Plus grave encore, cette enquête menée par Leah Fessler pour Quartz. La journaliste y révèle que, de l'aveu même du CEO de Robin Labs (un robot qui aide les chauffeurs professionnels à trouver le meilleur itinéraire), 5% des interactions de sa plateforme étaient «sexuellement explicites». Constat similaire du côté de Deborah Harrison, l'une des auteures des réponses de Cortana, qui confie qu'«une bonne partie des requêtes faites à Cortana» concernent sa vie sexuelle. Des informations troublantes qui ont poussé Leah Fessler à se lancer dans un laborieux travail de harcèlement des assistants conversationnels les plus utilisés (Google Home, Alexa, Siri et Cortana). Pour au final, analyser et comparer les réponses.

Sa conclusion est sans appel:

«De toute évidence, ces dames ne protestent pas trop. Parmi tous les bots, Cortana est celle qui a résisté à mes abus avec le plus de défiance. Siri et Alexa sont, elles, presque à égalité pour la deuxième place, et même si pour Siri sa réponse par le flirt à mes diverses insultes la place à la troisième position. Enfin, bien que la définition du viol par Google Home soit impressionnante, une confusion presque constante sur tous les autres niveaux lui réserve la dernière place.»

Des résultats inquiétants qui ne surprendraient certainement pas Margaret Burnett, professeure en Génie électrique et informatique à l'université d'Oregon: "Du point de vue de l'apprentissage automatique (machine learning), si vous ne pensez pas à l'inclusion des genres, alors souvent les déductions que vous faites sont biaisées vers le groupe majoritaire - dans notre cas, les hommes riches et blancs", confiait-elle à Bloomberg en juillet 2016.

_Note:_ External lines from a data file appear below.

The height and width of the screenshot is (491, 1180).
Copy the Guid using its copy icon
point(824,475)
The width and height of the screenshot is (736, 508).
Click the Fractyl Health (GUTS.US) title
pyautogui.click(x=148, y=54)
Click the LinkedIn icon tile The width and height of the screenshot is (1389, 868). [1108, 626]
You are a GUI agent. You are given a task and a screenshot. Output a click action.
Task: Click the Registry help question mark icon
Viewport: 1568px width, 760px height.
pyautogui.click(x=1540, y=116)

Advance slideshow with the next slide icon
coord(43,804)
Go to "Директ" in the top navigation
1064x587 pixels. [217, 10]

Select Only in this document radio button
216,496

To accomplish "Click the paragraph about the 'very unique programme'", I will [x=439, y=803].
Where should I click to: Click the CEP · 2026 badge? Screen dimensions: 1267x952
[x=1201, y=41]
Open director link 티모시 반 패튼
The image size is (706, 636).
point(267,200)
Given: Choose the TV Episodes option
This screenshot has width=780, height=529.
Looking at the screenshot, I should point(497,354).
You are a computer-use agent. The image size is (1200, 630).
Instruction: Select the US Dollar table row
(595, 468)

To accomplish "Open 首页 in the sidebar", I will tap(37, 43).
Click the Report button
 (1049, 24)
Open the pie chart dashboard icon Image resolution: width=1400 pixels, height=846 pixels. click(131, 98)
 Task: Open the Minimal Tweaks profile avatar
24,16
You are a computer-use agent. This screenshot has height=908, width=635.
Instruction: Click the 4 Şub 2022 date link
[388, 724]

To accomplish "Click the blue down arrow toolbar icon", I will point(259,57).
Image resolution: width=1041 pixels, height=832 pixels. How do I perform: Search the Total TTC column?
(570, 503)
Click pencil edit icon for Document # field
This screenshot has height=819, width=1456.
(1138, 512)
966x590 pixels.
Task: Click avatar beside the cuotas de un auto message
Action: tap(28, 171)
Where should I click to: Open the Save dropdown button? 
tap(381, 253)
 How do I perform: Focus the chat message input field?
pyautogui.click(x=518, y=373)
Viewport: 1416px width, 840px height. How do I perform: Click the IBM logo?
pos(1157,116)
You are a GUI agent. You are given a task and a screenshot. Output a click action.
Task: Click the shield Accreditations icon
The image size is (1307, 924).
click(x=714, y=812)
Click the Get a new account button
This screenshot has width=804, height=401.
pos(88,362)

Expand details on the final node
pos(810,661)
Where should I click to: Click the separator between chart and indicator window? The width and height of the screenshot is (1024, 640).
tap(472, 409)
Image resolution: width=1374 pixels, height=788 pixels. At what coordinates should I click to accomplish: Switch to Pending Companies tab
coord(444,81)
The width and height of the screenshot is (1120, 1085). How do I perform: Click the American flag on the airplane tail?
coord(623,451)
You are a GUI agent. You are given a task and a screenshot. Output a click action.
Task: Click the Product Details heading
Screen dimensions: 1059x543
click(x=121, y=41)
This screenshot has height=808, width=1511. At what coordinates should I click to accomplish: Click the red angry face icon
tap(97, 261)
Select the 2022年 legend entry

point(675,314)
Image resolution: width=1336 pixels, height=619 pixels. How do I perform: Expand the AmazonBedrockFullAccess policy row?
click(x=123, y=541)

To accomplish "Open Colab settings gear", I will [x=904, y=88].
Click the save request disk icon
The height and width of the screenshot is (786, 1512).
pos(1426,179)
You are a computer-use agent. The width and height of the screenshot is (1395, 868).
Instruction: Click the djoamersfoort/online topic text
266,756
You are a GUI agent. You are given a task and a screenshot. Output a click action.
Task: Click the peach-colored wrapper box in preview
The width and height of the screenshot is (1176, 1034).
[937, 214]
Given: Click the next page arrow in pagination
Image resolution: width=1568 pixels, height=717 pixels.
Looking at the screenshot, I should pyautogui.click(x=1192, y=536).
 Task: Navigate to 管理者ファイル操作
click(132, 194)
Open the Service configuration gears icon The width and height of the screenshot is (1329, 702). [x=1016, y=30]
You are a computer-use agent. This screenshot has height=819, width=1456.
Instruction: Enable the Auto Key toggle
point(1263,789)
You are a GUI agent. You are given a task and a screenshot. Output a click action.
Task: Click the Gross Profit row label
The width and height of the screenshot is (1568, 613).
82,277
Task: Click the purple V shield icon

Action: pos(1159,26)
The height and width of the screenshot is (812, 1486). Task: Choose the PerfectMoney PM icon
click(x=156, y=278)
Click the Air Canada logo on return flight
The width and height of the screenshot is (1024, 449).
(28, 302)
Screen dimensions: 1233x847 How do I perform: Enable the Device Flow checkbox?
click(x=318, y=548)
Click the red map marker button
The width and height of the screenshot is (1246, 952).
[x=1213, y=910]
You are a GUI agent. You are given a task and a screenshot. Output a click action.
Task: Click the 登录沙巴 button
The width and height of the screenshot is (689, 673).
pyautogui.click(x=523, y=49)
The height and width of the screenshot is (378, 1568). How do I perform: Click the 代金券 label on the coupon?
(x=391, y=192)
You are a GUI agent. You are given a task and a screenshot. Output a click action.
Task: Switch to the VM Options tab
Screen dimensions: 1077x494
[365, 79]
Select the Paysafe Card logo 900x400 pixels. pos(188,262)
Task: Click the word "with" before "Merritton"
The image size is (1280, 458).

Un message on ne peut plus clair qui invita l'auteur du papier, James Clark, à titrer que l'IA faisait désormais face à un 'Sea of Dudes Problem' (littéralement "une mer de mecs")... pointant ainsi l'enjeu fondamental pour lutter contre les biais de l'IA: un besoin impérieux de féminiser les métiers de l'intelligence artificielle.

Cet article est un résumé de la keynote « Mon téléphone, pas si smart ? » réalisée par Cap Digital en ouverture de la conférence « La Belle et le Bot : l'intelligence artificielle est-elle sexiste ? », qui s'est tenue le 7 mars 2017, dans les locaux de Bpifrance (conférence co-organisée par Le Centre Hubertine Auclert et Cap Digital). Il a d'abord été publié sur le Huffington Post France.